Duct Tape Programming With Chicken Scheme


I have heard people use the term "duct tape programmer" to refer to programmers who get software completed efficiently, often at the expense of obsessing over things like code structure, modularity, performance, etc. I will define duct taping here as the practice of loosely integrating a simple, pre-existing solution into a toolchain in favor of a tightly-integrated solution that would usually involve substantially more effort to implement.

For example, if a particular programming language does not have a library that can read a Microsoft Access database, duct taping that ability on might involve calling on another tool to convert the database to a simpler format.
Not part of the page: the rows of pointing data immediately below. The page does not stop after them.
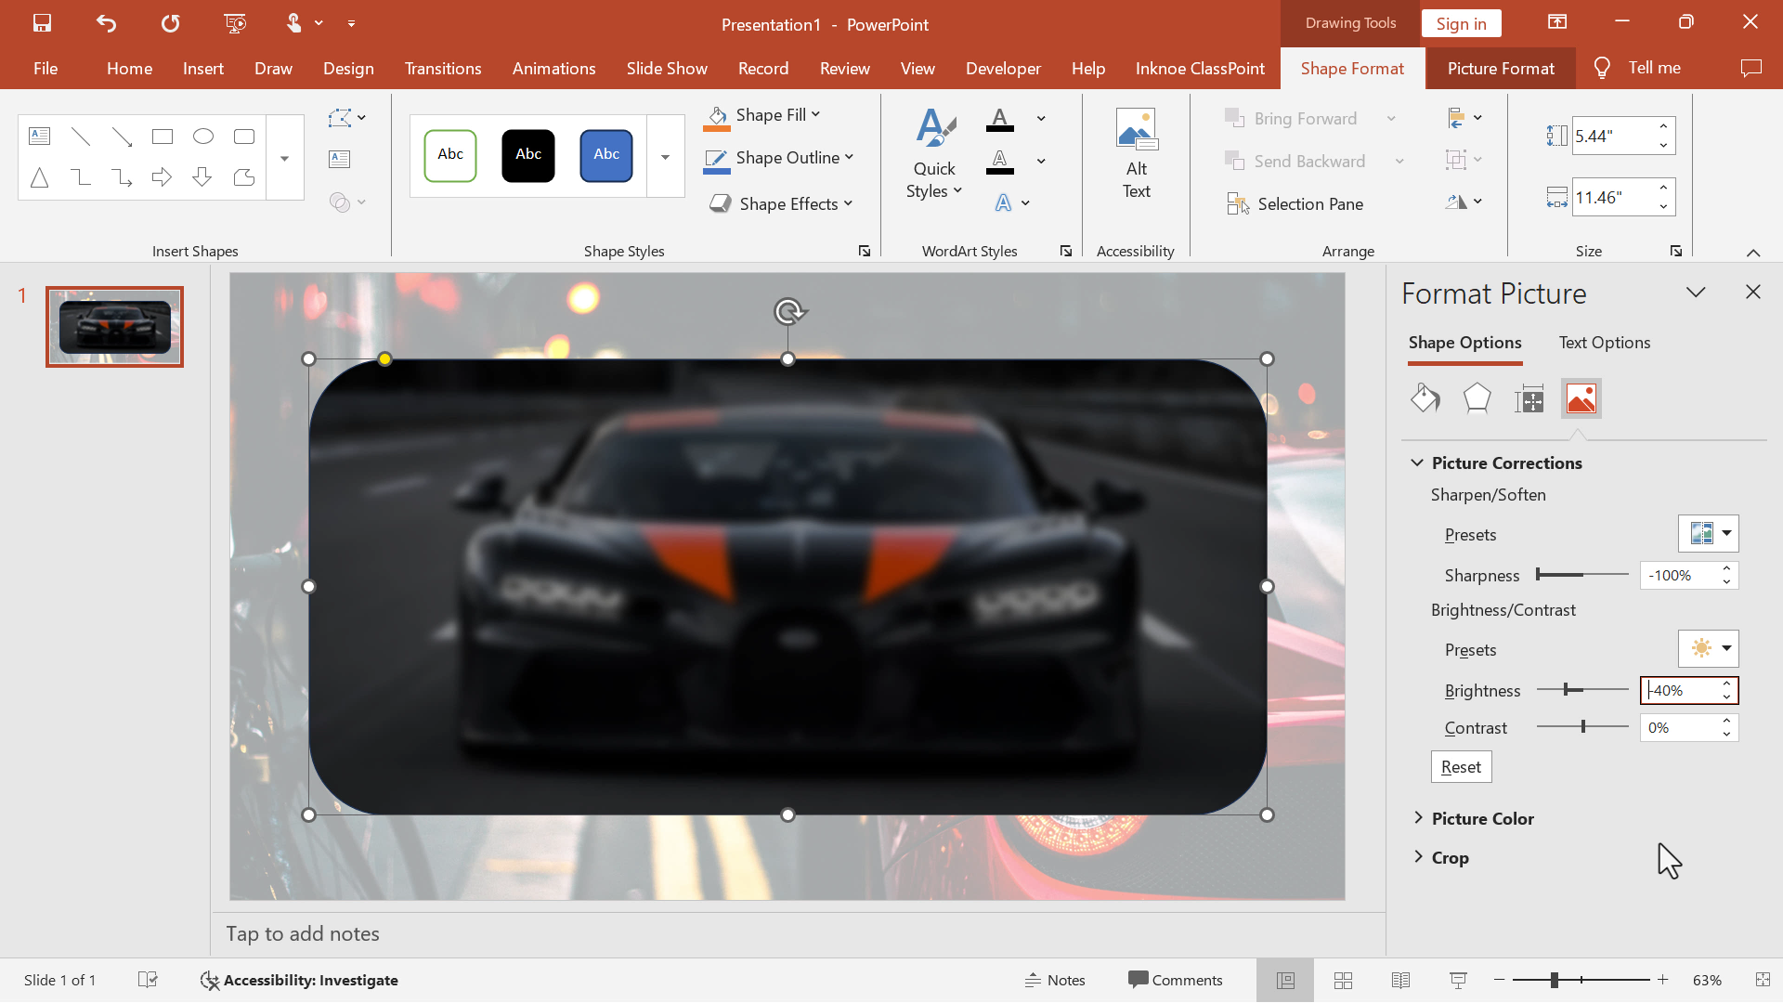1783x1003 pixels.
Task: Open the Sharpen/Soften Presets dropdown
Action: point(1709,533)
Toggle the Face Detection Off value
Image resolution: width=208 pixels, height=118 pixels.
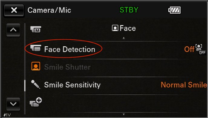click(x=189, y=49)
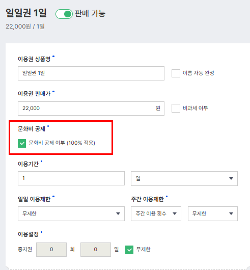
Task: Click the 이용권 판매가 22,000 field
Action: click(91, 109)
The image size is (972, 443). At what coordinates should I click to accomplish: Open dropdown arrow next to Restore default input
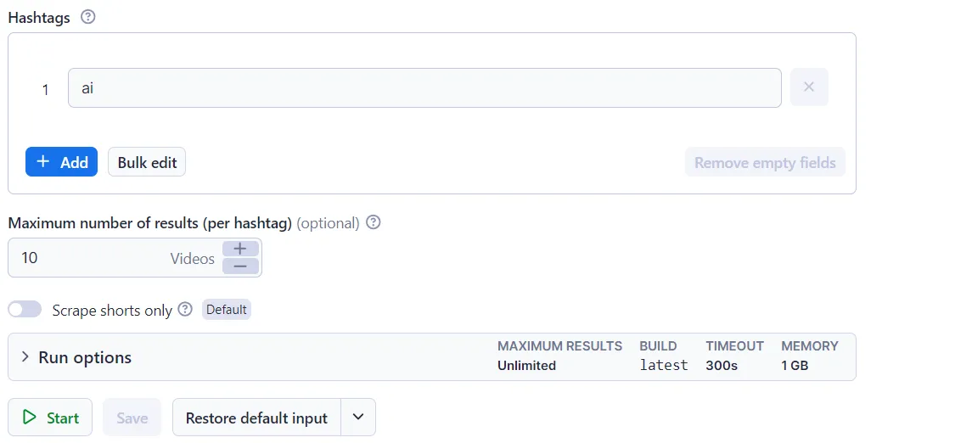coord(358,417)
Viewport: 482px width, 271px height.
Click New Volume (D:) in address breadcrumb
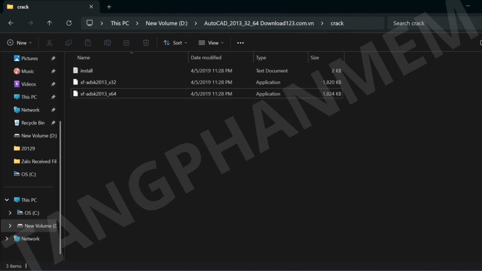click(x=166, y=23)
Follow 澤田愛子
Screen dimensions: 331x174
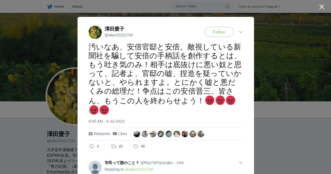pyautogui.click(x=219, y=32)
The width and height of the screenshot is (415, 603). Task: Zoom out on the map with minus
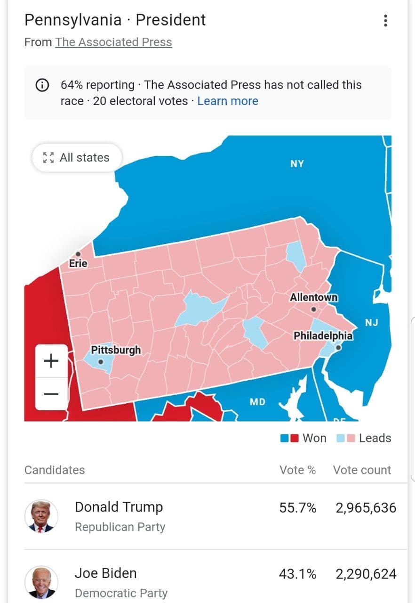pos(51,394)
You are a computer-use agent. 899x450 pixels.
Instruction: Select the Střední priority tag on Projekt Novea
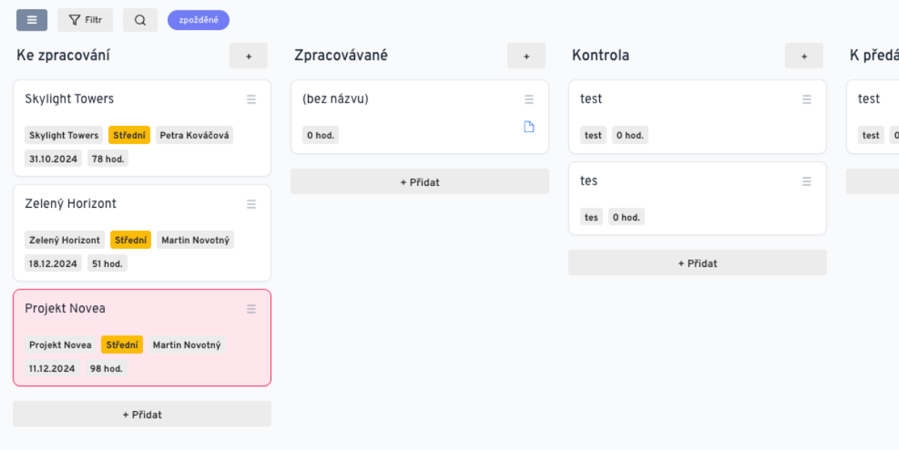[121, 344]
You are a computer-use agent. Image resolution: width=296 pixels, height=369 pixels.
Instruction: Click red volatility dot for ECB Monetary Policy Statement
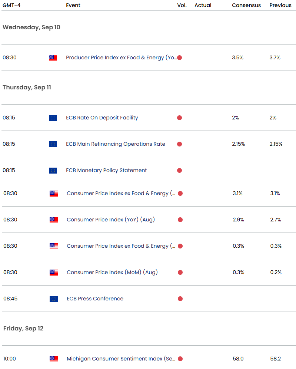click(x=179, y=171)
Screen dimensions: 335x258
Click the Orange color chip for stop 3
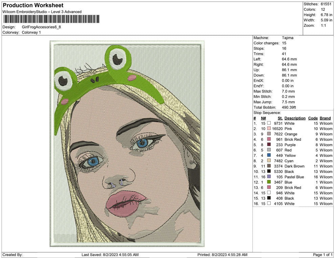[x=269, y=134]
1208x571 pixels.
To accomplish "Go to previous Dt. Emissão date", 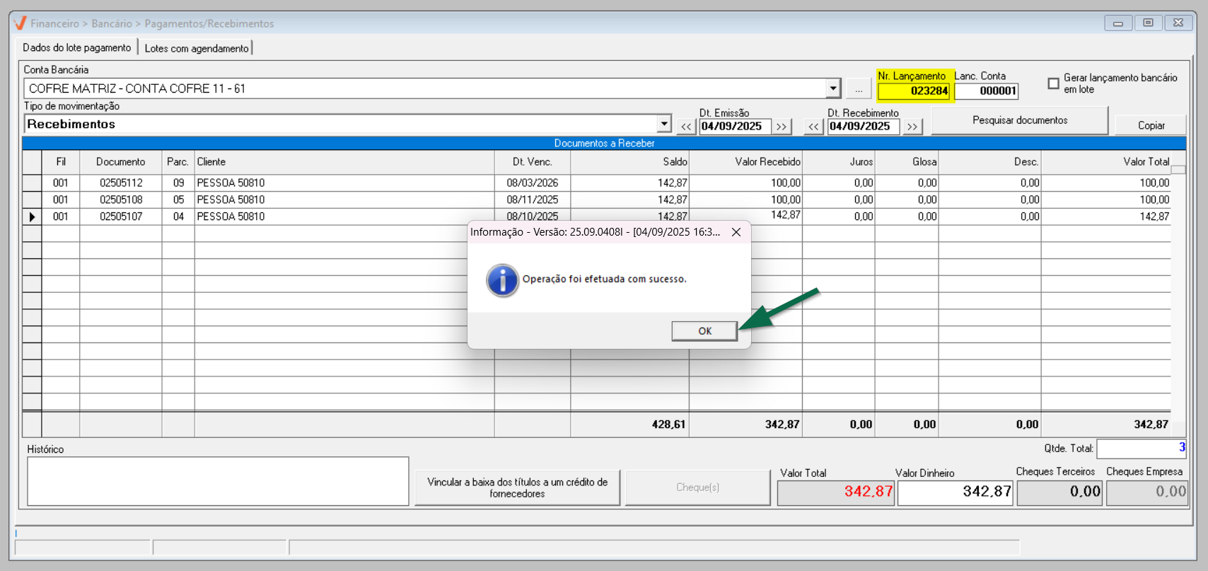I will [x=686, y=127].
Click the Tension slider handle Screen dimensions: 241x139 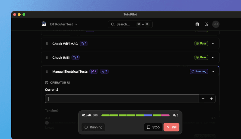pos(47,123)
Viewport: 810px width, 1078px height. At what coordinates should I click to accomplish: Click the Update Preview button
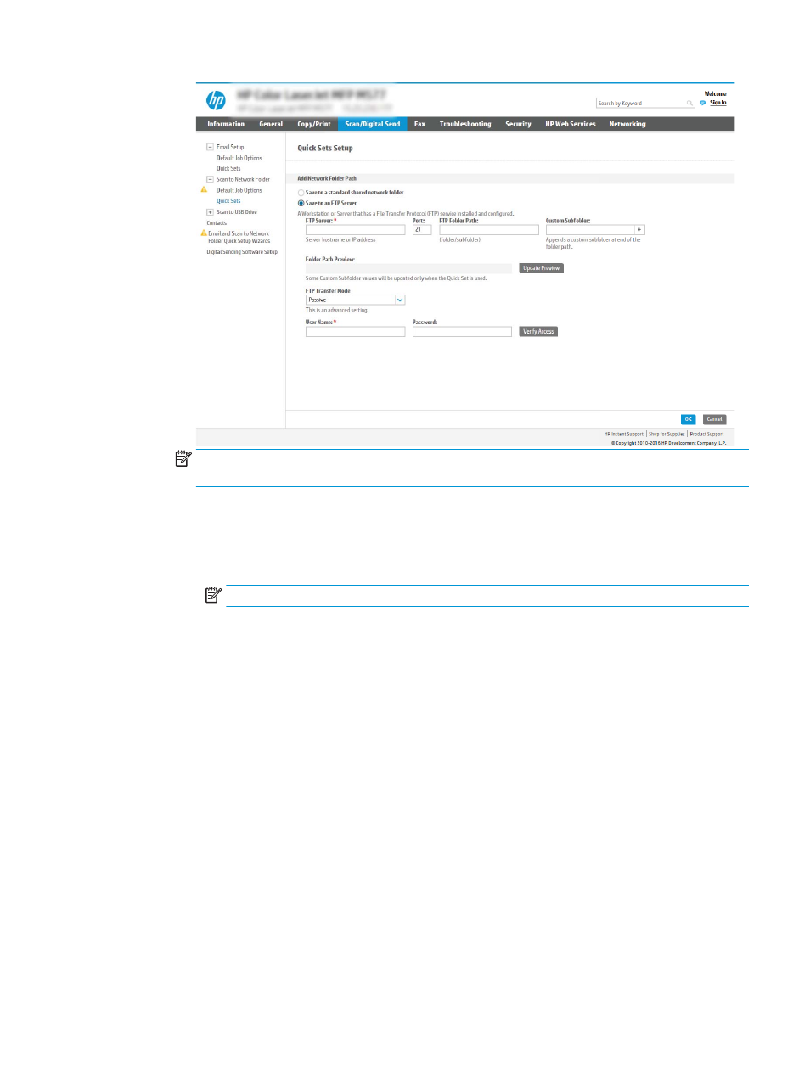541,268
For instance, an Access to XML converter.

Since I typically use Python at work, it’s rare for me to need functionality that is not readily available as a Python library. On a handful of occasions, I have written code to generate input files for LaTeX to render as PDF tables. That's about it.

I thought it might be fun to see how difficult or easy it is to duct tape functionality onto a less mainstream language. I am going to see how Chicken Scheme might be used accomplish some tasks I frequently need to do at work without libraries readily available.

Plotting

Thankfully, a language-independent plotting solution already exists: Gnuplot. In general, software like Gnuplot which follows the rule of composition is great for adding functionality to a language.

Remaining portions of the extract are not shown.